QRMainSettingsViewController:

The view controller that displays the main settings, such as the global hot key, whether the app shows in the dock, and other such things.

Possible Tasks and Ideas

New services: What about a Twitter service? A Tumbler service that blogs your radar report? Maybe a service to write all your Radars to a file on the file system? Having more services shouldn't be a problem, since if the user doesn't fill in login details in Setting then they won't appear as checkboxes on the New Radar window. For something like the file system writing one, we could have an "enabled" checkbox in Settings, so that

New Radar features? That is, things like Configuration Profiles and Attached Files. We'd need to improve the QRRadar code to have fields for them, add them to the user interface and the window controller, then modify QRRadarSubmissionService to deal with them. Don't forget the point of QuickRadar is to remove the hassle from submitting bugs, so make anything like this optional --- if the user doesn't touch the UI widgets for files or configuration profiles, the submission should work and just not include them. A lot of this stuff requires some exploratory work in the web-based Radar, to see just how it behaves. UI-wise, for attached files, a file well would be great. Even better if the code can deal with the user pasting an image into that well, and creates a PNG to upload automatically.

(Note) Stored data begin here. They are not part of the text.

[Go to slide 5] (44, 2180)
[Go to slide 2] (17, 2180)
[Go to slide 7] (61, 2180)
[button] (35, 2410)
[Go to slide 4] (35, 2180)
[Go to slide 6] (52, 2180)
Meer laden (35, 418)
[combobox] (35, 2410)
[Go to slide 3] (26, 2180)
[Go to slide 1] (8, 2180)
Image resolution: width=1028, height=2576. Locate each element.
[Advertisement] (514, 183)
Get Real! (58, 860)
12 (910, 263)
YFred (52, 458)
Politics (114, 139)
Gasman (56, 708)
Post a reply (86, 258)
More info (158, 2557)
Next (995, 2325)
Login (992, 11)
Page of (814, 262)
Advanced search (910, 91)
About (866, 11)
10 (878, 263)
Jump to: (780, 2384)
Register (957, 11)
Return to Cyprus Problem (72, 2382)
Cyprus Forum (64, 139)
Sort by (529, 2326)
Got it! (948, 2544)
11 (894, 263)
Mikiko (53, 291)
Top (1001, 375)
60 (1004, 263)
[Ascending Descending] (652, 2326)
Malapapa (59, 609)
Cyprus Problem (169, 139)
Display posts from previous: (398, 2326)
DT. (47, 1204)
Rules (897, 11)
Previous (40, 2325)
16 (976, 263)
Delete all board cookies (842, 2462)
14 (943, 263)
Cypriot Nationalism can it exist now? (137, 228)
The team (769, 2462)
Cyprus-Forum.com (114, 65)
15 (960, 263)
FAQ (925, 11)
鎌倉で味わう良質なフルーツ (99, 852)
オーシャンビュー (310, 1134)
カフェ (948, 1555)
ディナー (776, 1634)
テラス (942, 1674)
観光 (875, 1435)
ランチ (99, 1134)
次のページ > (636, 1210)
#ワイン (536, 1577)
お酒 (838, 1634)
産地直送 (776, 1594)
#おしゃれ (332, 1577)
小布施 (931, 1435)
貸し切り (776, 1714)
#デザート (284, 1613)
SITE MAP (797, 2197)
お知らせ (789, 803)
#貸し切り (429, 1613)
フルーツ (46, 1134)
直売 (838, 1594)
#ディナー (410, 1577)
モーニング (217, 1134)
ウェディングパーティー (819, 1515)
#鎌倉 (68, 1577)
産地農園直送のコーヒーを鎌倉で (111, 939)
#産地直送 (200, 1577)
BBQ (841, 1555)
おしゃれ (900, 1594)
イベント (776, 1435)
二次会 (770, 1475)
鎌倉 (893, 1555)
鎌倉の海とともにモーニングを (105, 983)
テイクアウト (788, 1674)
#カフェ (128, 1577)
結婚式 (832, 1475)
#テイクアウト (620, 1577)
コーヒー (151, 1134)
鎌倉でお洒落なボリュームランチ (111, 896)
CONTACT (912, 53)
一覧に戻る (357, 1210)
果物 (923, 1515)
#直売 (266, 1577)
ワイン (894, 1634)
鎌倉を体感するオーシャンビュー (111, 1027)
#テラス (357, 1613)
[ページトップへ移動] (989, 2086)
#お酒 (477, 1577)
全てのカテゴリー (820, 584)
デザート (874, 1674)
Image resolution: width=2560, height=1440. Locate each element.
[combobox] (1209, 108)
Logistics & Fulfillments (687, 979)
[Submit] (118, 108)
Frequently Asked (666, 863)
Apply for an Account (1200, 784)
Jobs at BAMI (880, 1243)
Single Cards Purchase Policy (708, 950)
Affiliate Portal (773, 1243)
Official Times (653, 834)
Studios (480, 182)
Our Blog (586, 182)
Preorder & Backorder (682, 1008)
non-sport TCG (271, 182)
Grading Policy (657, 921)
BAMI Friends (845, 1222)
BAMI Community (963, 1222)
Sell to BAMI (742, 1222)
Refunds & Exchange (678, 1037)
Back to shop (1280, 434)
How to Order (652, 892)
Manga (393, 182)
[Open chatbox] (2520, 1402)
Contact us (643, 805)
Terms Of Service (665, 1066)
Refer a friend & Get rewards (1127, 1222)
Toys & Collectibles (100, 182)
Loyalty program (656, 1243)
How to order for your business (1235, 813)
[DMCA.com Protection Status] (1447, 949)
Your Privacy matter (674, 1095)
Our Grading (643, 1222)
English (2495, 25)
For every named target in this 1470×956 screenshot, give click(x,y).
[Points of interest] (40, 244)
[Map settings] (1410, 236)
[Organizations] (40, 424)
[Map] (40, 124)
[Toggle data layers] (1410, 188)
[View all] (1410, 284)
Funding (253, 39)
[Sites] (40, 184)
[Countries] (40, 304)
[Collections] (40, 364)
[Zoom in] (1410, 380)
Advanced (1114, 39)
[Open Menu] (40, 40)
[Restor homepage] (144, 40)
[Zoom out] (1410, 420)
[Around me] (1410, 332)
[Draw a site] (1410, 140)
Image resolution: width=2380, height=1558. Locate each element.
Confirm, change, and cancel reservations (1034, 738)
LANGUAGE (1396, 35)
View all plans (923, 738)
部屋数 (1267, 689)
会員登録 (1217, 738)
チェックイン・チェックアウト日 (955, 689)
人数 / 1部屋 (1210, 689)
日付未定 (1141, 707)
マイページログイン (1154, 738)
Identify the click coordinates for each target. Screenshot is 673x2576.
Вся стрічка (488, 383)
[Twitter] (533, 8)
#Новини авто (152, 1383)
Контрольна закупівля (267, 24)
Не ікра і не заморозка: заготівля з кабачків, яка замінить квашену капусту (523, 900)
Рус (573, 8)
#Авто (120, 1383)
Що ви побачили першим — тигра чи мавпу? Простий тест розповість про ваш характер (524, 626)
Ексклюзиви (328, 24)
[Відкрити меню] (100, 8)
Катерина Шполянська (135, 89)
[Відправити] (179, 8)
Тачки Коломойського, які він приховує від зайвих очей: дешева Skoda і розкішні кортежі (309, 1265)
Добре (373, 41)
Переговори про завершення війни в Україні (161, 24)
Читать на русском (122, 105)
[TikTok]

Validation: work out precisely which Radar bug types require attached stuff, and use the validation methods in QRRadarSubmissionService to return sensible errors if the requirements aren't met.

We could investigate the iOS view of RadarWeb, as that allows you to submit crashes without attaching crash reports. If someone were to investigate what changes would be required to the web scraping to do this, then we could remove the file attaching requirements for those types in QuickRadar.

App features: I'd love a preference for whether the app displays in the Dock: personally I'd like it to, so I can command-tab to it, but I know some people prefer it not to. The bug report window should remember what options the user chose for the popup menus and default to those next time. We could automatically populate the text field with the Apple suggested headings (Summary, Steps to Reproduce, etc). Customisable font for the main field would be great (change it in Settings).

Sparkle: I plan to put that in at the last minute when I release version 1.0 as a binary release.

Unit tests: we don't have any! We should!

Password management: the class @secboffin contributed could be generalised and made available for use by the various Services (instead of being tied quite strongly to the Mac version of the Radar settings UI).

Developer documentation: this file gives a good outline of where I see the main app structure going, but we could also do with commenting the headers to be able to generate documentation. I prefer AppleDoc format for header documentation.

While I don't want to make this a Radar reading client yet (that's a big feature that'd require a fair bit of design work to make it useable, and it's better to get a solid app for submitting Radars before we move on), we could have an option in our menu for "Recently submitted", which just keeps the title and OpenRadar URL of the last few Radars submitted through the app (stored in user defaults), and lets you jump directly to the OpenRadar page for them.

We could have a system service to make a new Radar with the selected text: maybe useful for getting code snippets out of Xcode.

Notes

Since we're not aiming for the Mac app store, we probably don't have to sandbox QuickRadar, but it might be worth thinking about what aspects of it would suffer if we did.

Currently the target version of MacOS is Lion, and the target version of iOS is 5. Since developers tend to move to the latest OS versions quite quickly, expect this to change quite soon after major releases, if features of the new OS makes coding QuickRadar easier.

Release schedule: I'm going to get version 1.0 out as soon as the refactoring is done, OpenRadar is in there, and it seems to not be buggy. After that, I suggest minor releases whenever bug fixes are made, and major releases when there are features that merit one: that is to say, no set schedule. After 1.0, I'll merge pull requests on the development branch first, and try to have master always correspond to the latest binary release.